The bullet was supposed to perform an artificial impact cratering operation, i.e. generate an artificial impact crater, enabling JAXA to conduct a seismic experiment on Ryugu.
What actually happened was the bullet, a Small Carry‐on Impactor (SCI), did leave a crater measuring approximately 33 feet across, but instead of sending shockwaves through Ryugu, the asteroid pretty much just shrugged its shoulders.
“Significant boulder movement was expected,” said Nishiyama. “However, such large boulder movement has not been observed.”
Related: Watch The Biggest ‘Potentially Hazardous’ Asteroid To Pass By Earth In 2021
Extensive surface modification was expected to be excited by the impact‐induced seismic waves; however, boulders stayed at almost the same location.
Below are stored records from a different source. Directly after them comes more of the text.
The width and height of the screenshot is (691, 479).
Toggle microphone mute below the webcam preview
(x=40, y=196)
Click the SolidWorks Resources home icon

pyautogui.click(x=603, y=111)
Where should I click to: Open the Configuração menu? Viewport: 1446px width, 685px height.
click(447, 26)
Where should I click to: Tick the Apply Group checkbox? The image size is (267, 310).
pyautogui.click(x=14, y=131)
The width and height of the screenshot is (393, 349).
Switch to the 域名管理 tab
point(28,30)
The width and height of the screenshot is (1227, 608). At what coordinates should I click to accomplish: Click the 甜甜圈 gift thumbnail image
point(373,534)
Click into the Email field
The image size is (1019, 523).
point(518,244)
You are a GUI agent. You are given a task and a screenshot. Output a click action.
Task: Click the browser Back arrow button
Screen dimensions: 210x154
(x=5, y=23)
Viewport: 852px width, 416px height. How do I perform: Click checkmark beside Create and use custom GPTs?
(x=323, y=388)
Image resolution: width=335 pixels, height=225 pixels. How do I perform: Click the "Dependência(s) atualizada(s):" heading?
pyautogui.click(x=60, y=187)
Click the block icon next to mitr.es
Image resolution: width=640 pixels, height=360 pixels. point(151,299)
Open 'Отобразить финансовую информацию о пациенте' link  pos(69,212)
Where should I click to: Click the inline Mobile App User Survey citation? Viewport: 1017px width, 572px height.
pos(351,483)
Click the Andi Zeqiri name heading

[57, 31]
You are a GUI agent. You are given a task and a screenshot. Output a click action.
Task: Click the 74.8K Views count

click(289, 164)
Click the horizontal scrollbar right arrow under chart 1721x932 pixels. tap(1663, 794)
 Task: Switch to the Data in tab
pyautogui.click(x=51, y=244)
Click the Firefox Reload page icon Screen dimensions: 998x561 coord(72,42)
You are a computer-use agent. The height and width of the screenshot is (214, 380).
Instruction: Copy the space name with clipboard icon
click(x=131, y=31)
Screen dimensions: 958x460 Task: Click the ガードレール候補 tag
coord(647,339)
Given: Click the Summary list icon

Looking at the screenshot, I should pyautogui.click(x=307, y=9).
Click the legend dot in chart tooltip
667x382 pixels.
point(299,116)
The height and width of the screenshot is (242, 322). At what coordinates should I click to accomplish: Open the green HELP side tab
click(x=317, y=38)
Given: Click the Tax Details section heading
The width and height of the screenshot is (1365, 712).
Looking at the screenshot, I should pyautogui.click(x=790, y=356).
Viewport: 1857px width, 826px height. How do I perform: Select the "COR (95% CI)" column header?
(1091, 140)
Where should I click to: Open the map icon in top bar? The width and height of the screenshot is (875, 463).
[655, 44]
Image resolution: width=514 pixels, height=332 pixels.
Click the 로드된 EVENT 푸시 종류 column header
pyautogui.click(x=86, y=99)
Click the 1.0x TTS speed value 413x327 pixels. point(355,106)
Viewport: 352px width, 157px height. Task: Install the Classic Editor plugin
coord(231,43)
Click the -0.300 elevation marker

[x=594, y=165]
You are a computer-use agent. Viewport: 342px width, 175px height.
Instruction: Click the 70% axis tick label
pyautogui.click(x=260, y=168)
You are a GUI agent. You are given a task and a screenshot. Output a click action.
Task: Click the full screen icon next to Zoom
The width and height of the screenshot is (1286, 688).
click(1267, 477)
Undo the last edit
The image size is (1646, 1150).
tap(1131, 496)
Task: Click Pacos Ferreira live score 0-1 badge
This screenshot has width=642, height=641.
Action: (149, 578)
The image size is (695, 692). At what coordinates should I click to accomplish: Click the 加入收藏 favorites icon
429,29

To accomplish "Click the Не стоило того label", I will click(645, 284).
We conduct seismic wave propagation simulations to resolve this apparent discrepancy and to understand the physical properties of Ryugu. We show that surface changes are strongly dependent on a shallow subsurface.
Our results suggest that the conversion of impact energy to seismic waves is less efficient than previously thought. The weakness of powdery regolith may limit asteroid‐quakes at the surface.
Based on this hypothesis, we propose a formulation how the surface moves on asteroids that considers the unclear properties of regolith. The lack of seismic shaking agrees with the mysterious discovery that boulders stay unstably on other boulders.
Basically, what JAXA is saying is that the surface dust on Ryugu dissipates the energy from seismic waves much better than they had anticipated.
The Daily Star reports…
…that leaves the question of what is flattening out Ryugu’s smaller craters. It has no atmosphere, no seismic activity of its own, and now it appears that the space rock can’t be shaken by external impacts.
Images from Hayabusa2’s cameras reveal that Ryugu has fewer small craters on its surface than expected for an asteroid of its size, suggesting that something is moving dust into the craters to fill them in.
As one of the members of of NASA’s Double Asteroid Redirection Test (DART), Professor Alan Fitzsimmons of Queen’s University Belfast’s Astrophysics Research Centre, said in December of 2019, “We will get a serious asteroid impact sometime. It may not be in our lifetime, but mother nature controls when that will happen. We will need to do something about it. We’ll need to move that asteroid so it misses us and and doesn’t hit us.”
Looks like we’re going to need a bigger DART spacecraft.